Back to Blog
SuricataIDS/IPS

Suricata Rules Explained

Nikhil Tank·July 12, 2026·8 min read

What is Suricata?

Suricata is a high-performance, open-source network threat detection engine capable of Intrusion Detection (IDS), Intrusion Prevention (IPS), and Network Security Monitoring (NSM). Developed by the Open Information Security Foundation (OISF), Suricata inspects network traffic in real time and matches it against a set of rules to identify malicious activity.

Unlike traditional packet-based IDS systems, Suricata uses multi-threaded architecture to scale efficiently across modern multi-core processors. It can process traffic at 10 Gbps and beyond, making it suitable for both small offices and large data center deployments.

Suricata vs Snort

Suricata and Snort are the two dominant open-source IDS/IPS engines. Here is how they compare:

  • Performance: Suricata uses multi-threading natively. Snort is single-threaded and requires multiple instances to scale.
  • Protocol detection: Suricata has built-in application-layer protocol parsers (HTTP, DNS, TLS, SMB, etc.). Snort relies more on pattern matching.
  • File extraction: Suricata can extract files from network streams for malware analysis. Snort requires additional modules.
  • TLS inspection: Suricata can decrypt and inspect TLS traffic when configured with keys. Snort has limited TLS support.
  • Rule compatibility: Both use similar rule syntax, but Suricata supports additional keywords and is generally considered more feature-rich.

Many organizations run Suricata as their primary IDS/IPS and feed alerts into a SIEM like Shieldlix for centralized analysis and correlation.

Suricata Rule Syntax

Every Suricata rule follows a structured format with three main components: action, header, and options.

alert tcp $HOME_NET any -> $EXTERNAL_NET 443
  (msg:"Suspicious TLS Connection";
   flow:to_server,established;
   tls.version < 1.2;
   sid:1000001;
   rev:1;
   priority:2;)

drop tcp $EXTERNAL_NET any -> $HOME_NET 445
  (msg:"EternalBlue SMB Exploit";
   content:"|50 03 02 01|";
   offset:4;
   within:4;
   sid:1000002;
   rev:1;)

Action

The action tells Suricata what to do when the rule matches:

  • alert — Log the event without blocking traffic.
  • drop — Block the packet and log the event (IPS mode only).
  • reject — Block the packet and send a TCP RST or ICMP unreachable.
  • pass — Stop further rule inspection for this packet.

Header

The header defines the network traffic pattern to match:

alert tcp $HOME_NET any -> $EXTERNAL_NET 443
  • Protocol: tcp, udp, icmp, or ip.
  • Source: Source IP and port ($HOME_NET any).
  • Direction: -> (one-way) or <> (bidirectional).
  • Destination: Destination IP and port ($EXTERNAL_NET 443).

DATA:
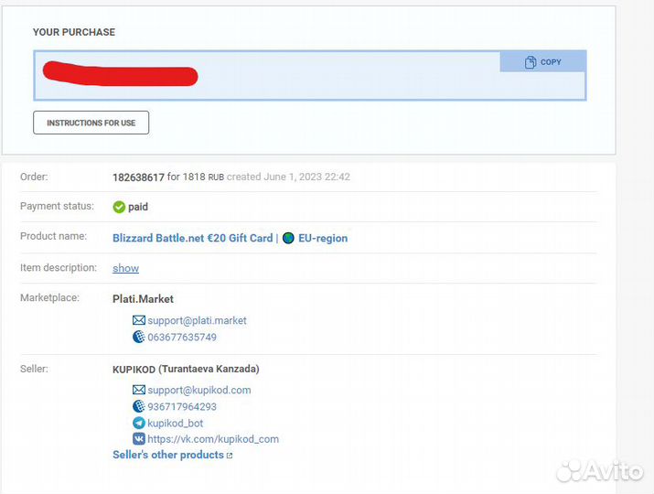654x494 pixels.
Task: Click the VK icon beside the vk.com link
Action: pos(139,439)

WORK TO COMPLETE:
[a] In the Suricata rules article, why is Suricata described as suitable for both small offices and large data center deployments? Answer in one to three sentences.
[b] Continue the Suricata rules article from where it stops.

RESULTS BY TASK:
[a] Suricata uses a multi-threaded architecture that scales efficiently across modern multi-core processors, so it can process traffic at 10 Gbps and beyond. The article says this throughput makes it suitable for deployments of any size, from small offices to large data centers.

[b]
Options

Options provide the detailed detection logic and metadata. Some of the most commonly used options include:

  • msg — Human-readable alert message.
  • content — Pattern to match in the packet payload (supports hex notation with pipes).
  • sid — Unique rule identifier.
  • rev — Revision number for version tracking.
  • priority — Severity level (1 = highest).
  • classtype — Category of attack (e.g., trojan-activity, attempted-admin).
  • reference — External reference (CVE, URL, MD5 hash).
  • flow — Direction of the flow (to_server, to_client, established).

Protocol Detection in Suricata

One of Suricata's standout features is its application-layer protocol detection. Instead of relying solely on port numbers, Suricata inspects traffic content to identify the actual protocol in use. This prevents evasion through non-standard ports.

HTTP Detection

alert http $HOME_NET any -> $EXTERNAL_NET any
  (msg:"Suspicious User-Agent";
   http.user_agent;
   content:"curl|2f|7.";
   sid:1000003;
   rev:1;
   priority:3;)

alert http $HOME_NET any -> $EXTERNAL_NET any
  (msg:"Possible C2 Beacon";
   content:"GET";
   http.method;
   content:"/gate.php";
   http.uri;
   flow:established;
   sid:1000004;
   rev:1;
   classtype:trojan-activity;)

DNS Detection

alert dns $HOME_NET any -> $EXTERNAL_NET any
  (msg:"DGA Domain Detected";
   dns.query;
   content:"xyz";
   pcre:"/[a-z]{20,}\.com/";
   sid:1000005;
   rev:1;
   priority:2;)

alert dns $HOME_NET any -> $EXTERNAL_NET any
  (msg:"DNS Tunneling Attempt";
   dns.type:"TXT";
   dns.rdata_len > 200;
   sid:1000006;
   rev:1;
   priority:1;)

TLS Detection

alert tls $HOME_NET any -> $EXTERNAL_NET any
  (msg:"TLS to Malicious Domain";
   tls.sni;
   content:"malware-c2.example.com";
   sid:1000007;
   rev:1;
   priority:1;)

alert tls $HOME_NET any -> $EXTERNAL_NET any
  (msg:"Self-Signed Cert Detected";
   tls.cert_issuer; content:"CN=";
   tls.cert_subject;
   content!:"CN=";
   sid:1000008;
   rev:1;
   priority:3;)

Alerting vs Dropping

Suricata can operate in two modes that determine how it handles matching traffic:

  • IDS mode (alert): Suricata logs the alert and allows the traffic to pass. This is the safe default for monitoring and analysis.
  • IPS mode (drop): Suricata actively blocks the malicious traffic. This requires inline deployment and careful tuning to avoid dropping legitimate traffic.

Best practice is to start with alert-only mode, analyze the alerts in your Shieldlix Security Monitoring platform, and gradually move high-confidence rules to drop mode.

Rule Categories and Emerging Threats

Suricata rules are typically organized into categories maintained by different providers:

  • Emerging Threats (ET) — The most popular open-source rule set, maintained by Proofpoint. Covers malware, exploits, phishing, and more.
  • Emerging Threats Pro (ET Pro) — A paid subscription with higher-quality, lower-noise rules. Updated more frequently.
  • SSL Blacklist — Rules based on known malicious TLS certificates.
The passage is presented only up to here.